La journée de ce jeudi 22 février 2018 a été marquée par la fermeture de toutes les écoles publiques et privées de la commune urbaine de Kankan. Mais aussi les écoles professionnelles (Ho-Chi-min et Bordo), l’école normale des instituteurs (ENI) et l’école de la santé. Seule l’Université Julius Nyerere de Kankan (UNJK) a fait cours ce jeudi dans la commune urbaine de Kankan, a constaté le correspondant de Guineematin.com dans la préfecture.

Les enseignants de Kankan ont bien mis du temps, mais ils ont fini par répondre à l’appel d’Aboubacar Soumah et ses compagnons de lutte. Au lendemain de l’entrée de la ville dans le mouvement qui a été marquée par une importante manifestation d’élèves mercredi, toutes les écoles de la commune urbaine sont restées fermées ce jeudi.

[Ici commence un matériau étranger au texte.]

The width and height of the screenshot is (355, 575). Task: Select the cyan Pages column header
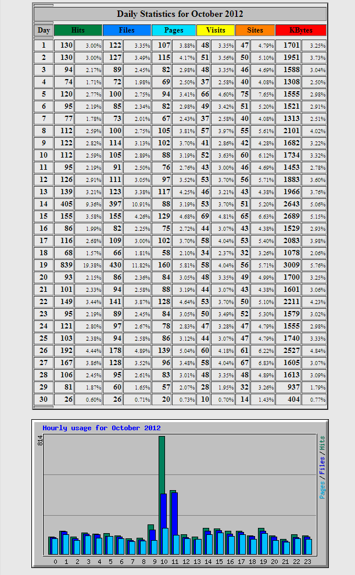pos(174,30)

Du Lycée Morifindjan d’où est partie cette grève à Kankan, à l’école primaire Karamo Dabadou, en passant par les écoles 03 avril, Almamy Samory Touré, Alpha Yaya Diallo et Marien N’Gouaby, les professeurs, élèves et même les encadreurs ont brillé par leur absence. Partout dans ces écoles, un silence de cimetière régnait. Même les écoles privées 2MS, Cosnak, Emmanuel et Lac-Léman, non concernées par cette grève, ont dû fermer portes et fenêtres par crainte d’être victimes d’agression de la part des élèves des écoles publiques.

Ce vent de peur et de méfiance n’a pas épargné également l’enseignement technique et professionnel à Kankan. Les centres de formation professionnelle d’Ho-Chi-min et Bordo sont restés fermés ce jeudi, de même que l’école de la santé et l’école normale des instituteurs (ENI).

Avec cette allure, les populations de Nabaya redoutent une nouvelle descente des élèves dans les rues dans les jours, si une solution n’est pas rapidement trouvée à cette crise qui secoue le secteur éducatif guinéen.